FOR ALL THE yawning over the scripted, infomercial nature of the modern nominating convention, the Democratic National Convention getting underway in Boston today represents an important opportunity for John F. Kerry. The bad-mouthing of conventions is amply justified; we've engaged in some ourselves. And yet, even the 21st-century convention -- devoid of suspense, stripped of even polite disagreement, relegated to a mere hour nightly on the networks -- serves a significant purpose, and we don't mean the chance to scoop up the goody bags that convention partygoers seem to grab as greedily as 5-year-olds at a birthday party. Scripted or not, the convention offers Mr. Kerry's biggest chance yet to explain to the American people why they should elect him president, to address their concerns and uncertainties about his candidacy, and to explain -- more crisply than he has so far -- where a Kerry presidency would take the country.

In some ways, the stakes for Mr. Kerry are not as high as for many nominees. In previous years -- think Bill Clinton in 1992 or George W. Bush in 2000 -- the convention has served as a launching pad to introduce the nominee to a nation that scarcely knows him. This year, though, the electorate is so engaged and polarized, and the sliver of undecided voters so meager, that Mr. Kerry needs something less in the way of an introduction. Most voters have already decided whether they will support him.

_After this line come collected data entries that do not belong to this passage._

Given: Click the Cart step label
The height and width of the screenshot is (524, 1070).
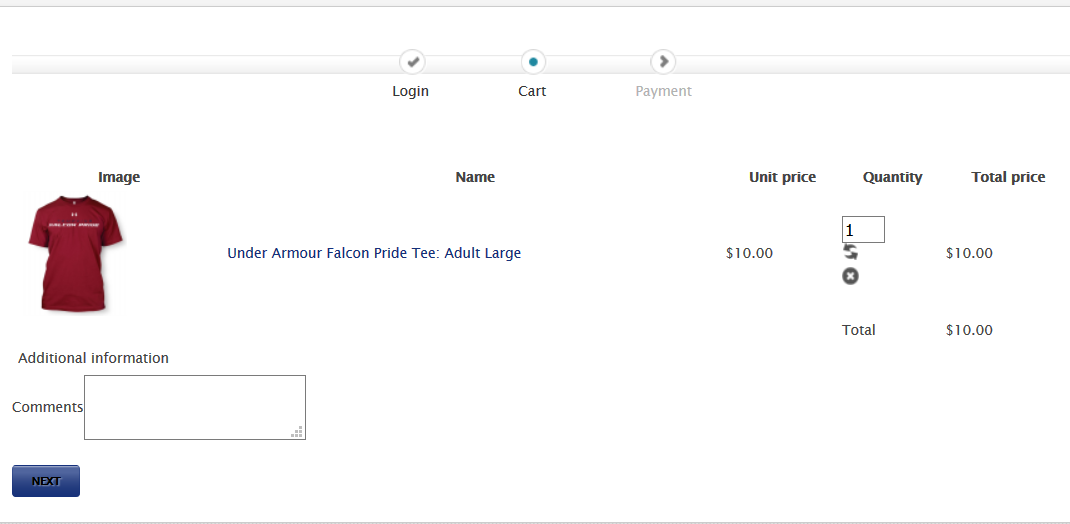Looking at the screenshot, I should (532, 91).
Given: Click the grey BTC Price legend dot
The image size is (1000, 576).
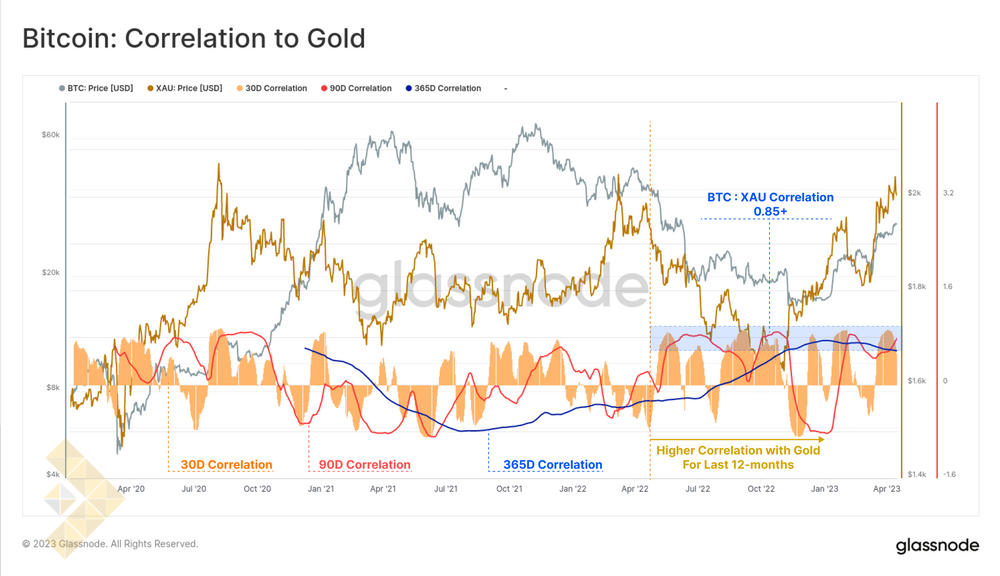Looking at the screenshot, I should point(62,89).
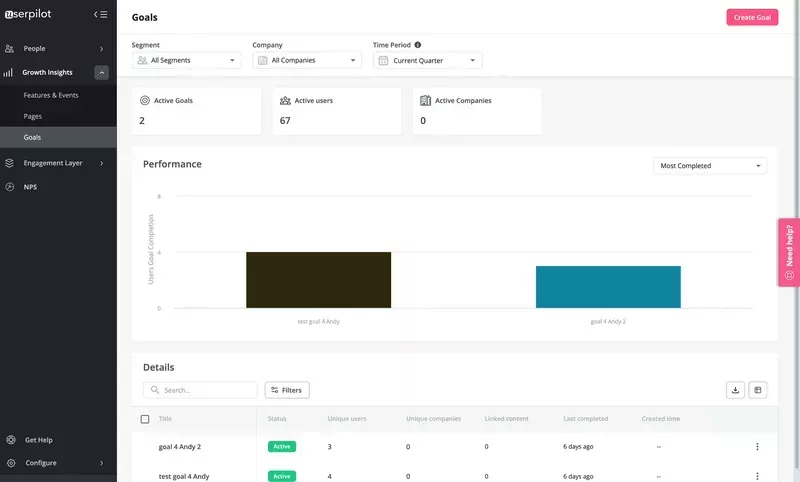Open the Filters button in Details
The width and height of the screenshot is (800, 482).
287,390
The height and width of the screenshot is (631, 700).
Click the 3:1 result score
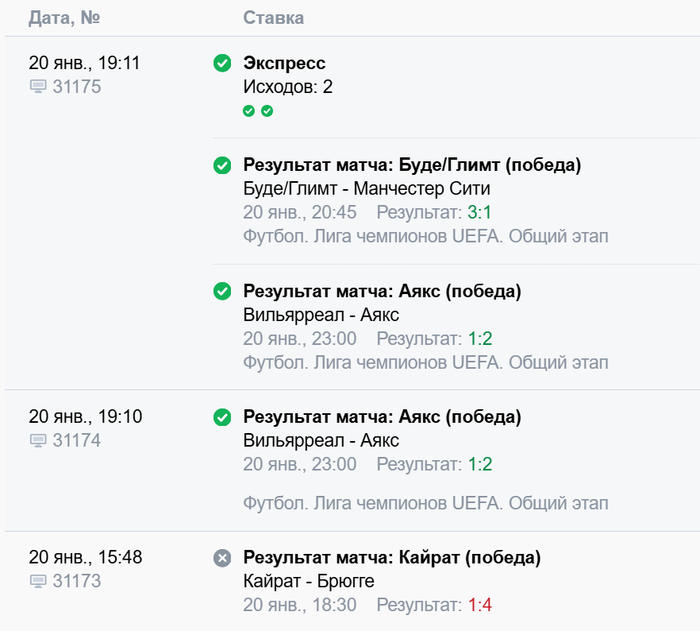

In other ways, though, Mr. Kerry's task is daunting: He needs to attract the attention, and assuage the doubts, of the voters who are most likely to be channel-surfing through his acceptance speech. A new poll from the Pew Research Center for the People and the Press underscores the magnitude of the challenge. More than half of those surveyed said they planned to watch little (29 percent) or none (25 percent) of the coverage. But while such voters may not be able to explain the details of Mr. Kerry's health care plan, the convention coverage, seeping through the filter of late-night monologues or quickly scanned headlines, can nonetheless help plant a positive image of Mr. Kerry in the minds of these voters.

Many potential voters are leery of rehiring President Bush, but not sold on Mr. Kerry either. Indeed, the Pew poll indicates that enthusiasm for Mr. Kerry is lagging behind support for his party. Democrats enjoy a strong advantage on the economy and other domestic issues and are competitive with Republicans on foreign policy matters with the exception of fighting terrorism. Nonetheless, as the Pew researchers put it, "For all that, there are no signs that Kerry is breaking out in the presidential horse race."

Mr. Kerry hopes to use the convention to do that; we hope he might depart from his script so far to do even more. Yes, he would eliminate tax breaks for the richest Americans in order to expand health care coverage and improve educational opportunities. But what about tackling the looming costs of Social Security and Medicare as the baby boomers quickly approach retirement age -- a subject on which both campaigns have been notably silent? The deficit that Mr. Kerry would inherit as president is in significant part the legacy of the imprudent policies of the incumbent administration, but Mr. Kerry has not leveled with the American people about the inevitable pain of extricating the country from this fiscal hole.

Similarly, on the foreign policy front, Mr. Kerry commendably promises to repair frayed international relationships while staying the course in Iraq. But Mr. Kerry can talk all he wants about the desirability of persuading allies to share the burden; the reality is that few more troops are available to be sent to Iraq or Afghanistan even if allies could be persuaded to do so. And so, as with the deficit, the course will be harder than Mr. Kerry has so far acknowledged. A little straight talk from Boston would be a welcome, if unlikely, addition to the presidential race.